Question on transcription time vs. input audio duration #837

pprobst · 2024-05-13T14:22:20Z

pprobst
May 13, 2024

Hello. Recently I ran a benchmark on a fine-tuned whisper-small model. Most audio files were pretty short, below 10s. The results are as follows, where the y-axis is the time to transcribe using faster-whisper, and the x-axis is the audio duration in seconds. My CPU is an AMD Ryzen 5 7600X (12) @ 5.45 GHz.

I used the following config. The model is loaded quantized (int8) and with compute_type="int8".

segments, _ = self.model.transcribe(
	file,
	task="transcribe",
	beam_size=5,
	best_of=5,
	language=self.language,
	condition_on_previous_text=False,
	without_timestamps=True,
	max_initial_timestamp=0.0,
	suppress_tokens=[-1] + SUPPRESS_TOKENS_INFER,
)

I thought that, since whisper pads audios shorter than 30s to 30s, every file would have more or less the same time to transcribe. But that's not the case. Why?
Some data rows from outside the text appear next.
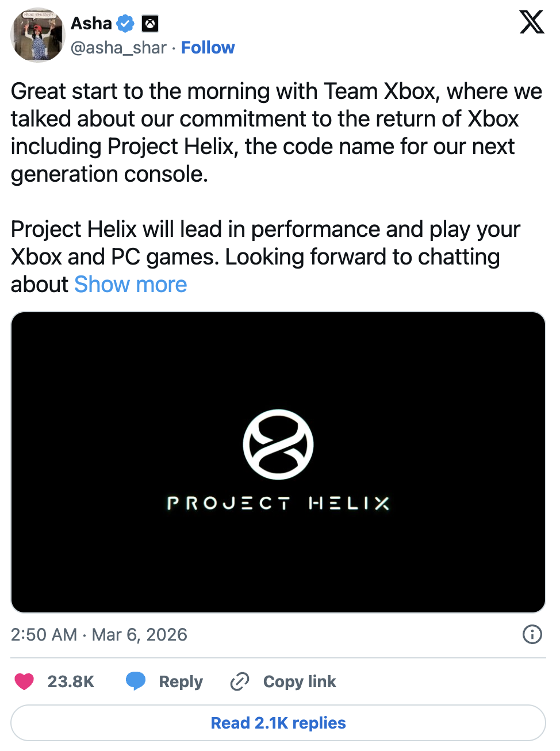This screenshot has width=560, height=751.
Task: Click the blue reply bubble icon
Action: pyautogui.click(x=136, y=681)
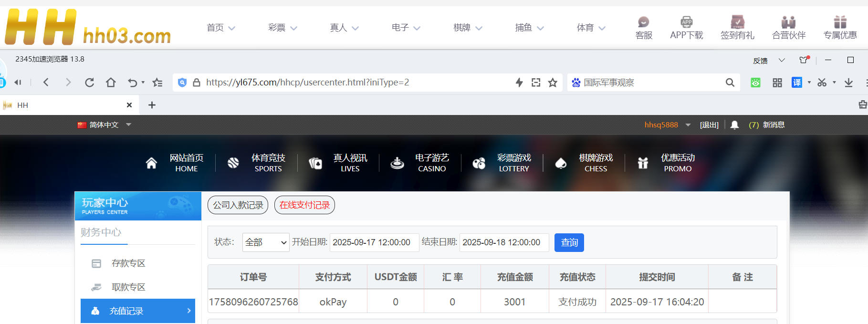
Task: Bookmark page with the star icon
Action: (x=553, y=83)
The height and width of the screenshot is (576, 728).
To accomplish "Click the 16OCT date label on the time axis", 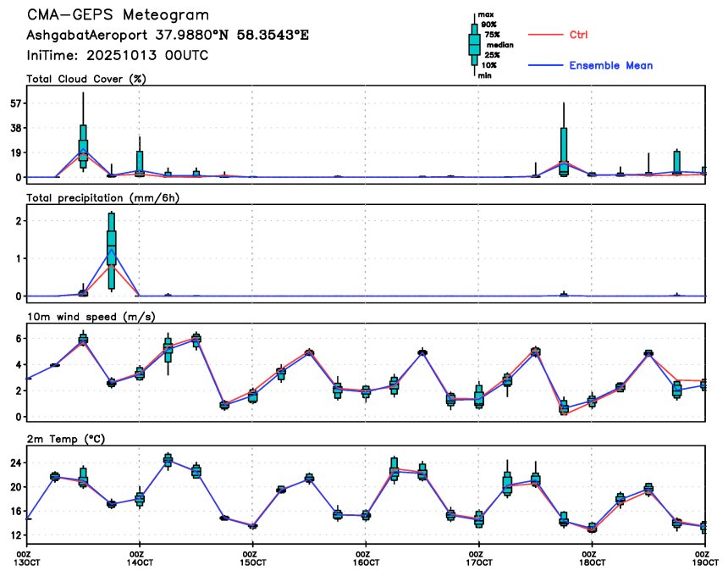I will (366, 560).
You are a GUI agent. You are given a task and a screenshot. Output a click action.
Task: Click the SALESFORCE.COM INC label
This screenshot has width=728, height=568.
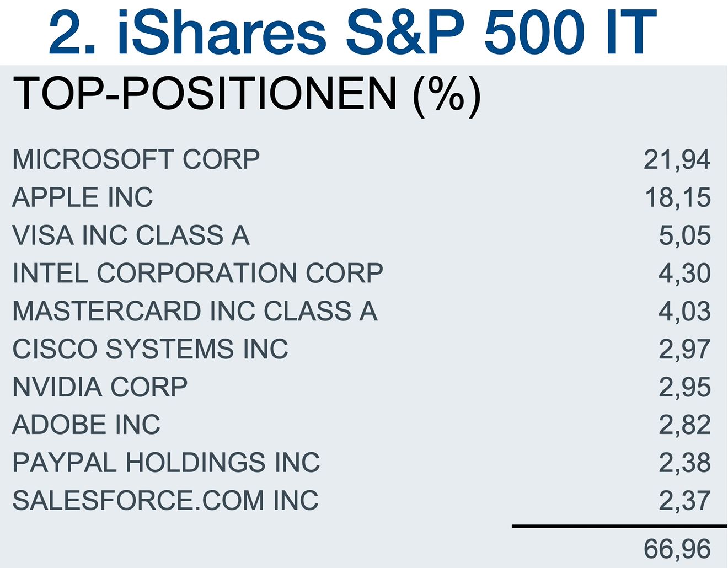[x=165, y=501]
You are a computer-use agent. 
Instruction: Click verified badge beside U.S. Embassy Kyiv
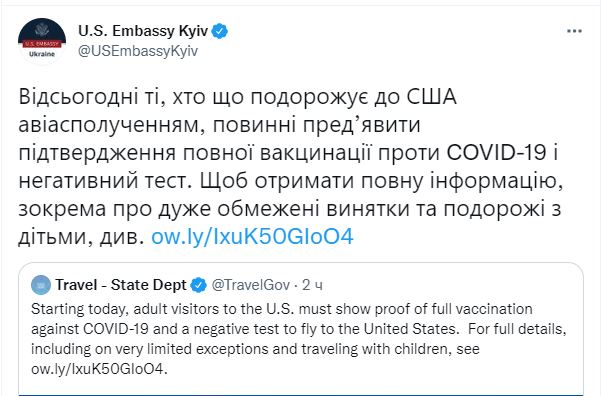click(x=220, y=31)
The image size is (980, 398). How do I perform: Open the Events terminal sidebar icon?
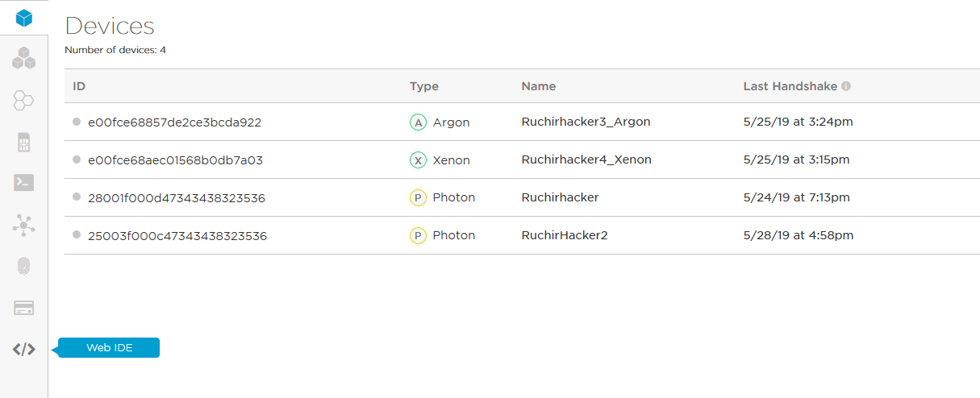pos(24,183)
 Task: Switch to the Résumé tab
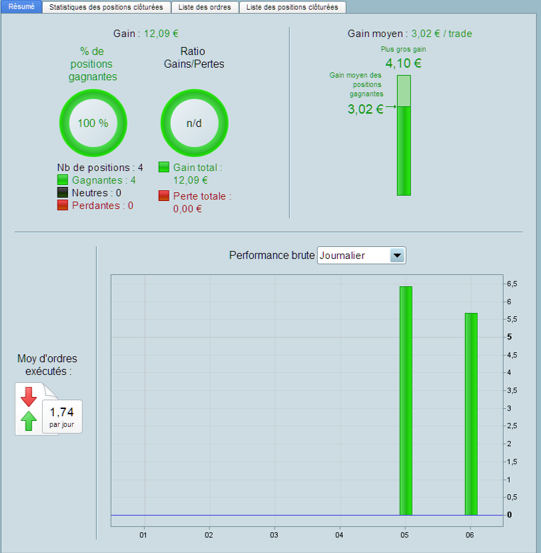click(x=22, y=7)
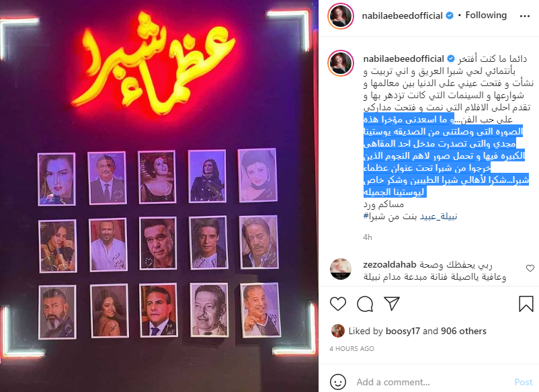Toggle the Following button
Screen dimensions: 539x392
pos(486,15)
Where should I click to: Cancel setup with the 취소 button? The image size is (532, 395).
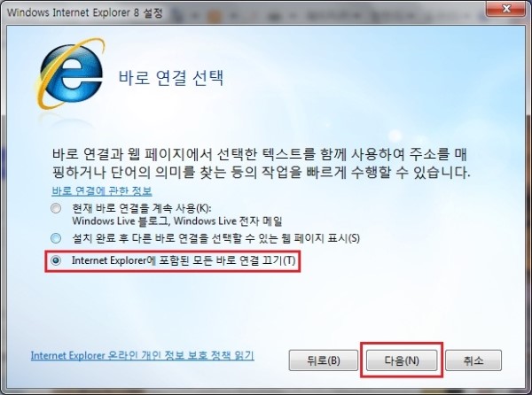point(473,360)
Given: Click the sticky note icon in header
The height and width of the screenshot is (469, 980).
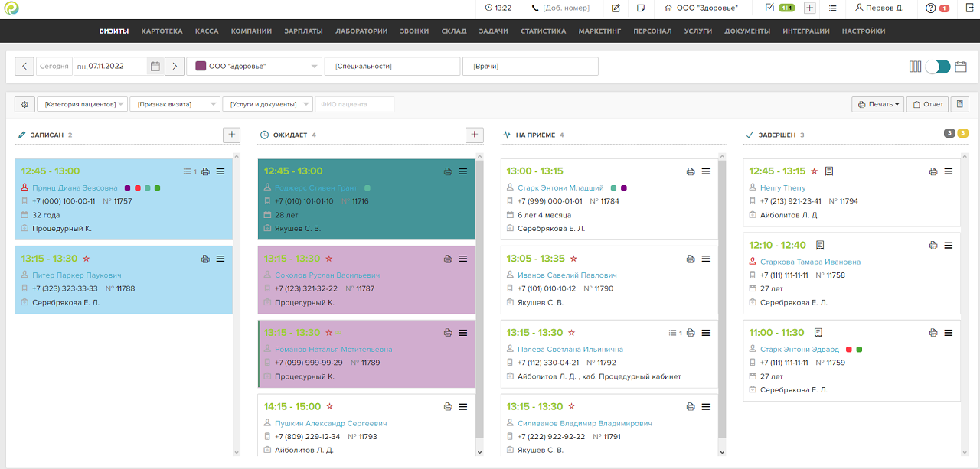Looking at the screenshot, I should pyautogui.click(x=640, y=8).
kvrban · 2024-05-13T22:41:08Z

kvrban
May 13, 2024

I thought that, since whisper pads audios shorter than 30s to 30s,

where did you read that? it's the other way round, audio files longer than 30s are processed in 30s chunks.

nothing changes below 30s. my dangerous half-knowledge on the subject

1 reply

pprobst May 13, 2024
Author

I skimmed through the paper and from what I read, it's only explicit that audios longer than 30s are processed in 30s chunks, as you say. But I do remember that I read somewhere that all the inputs to Whisper are of 30s. So I searched about this and found some references to it.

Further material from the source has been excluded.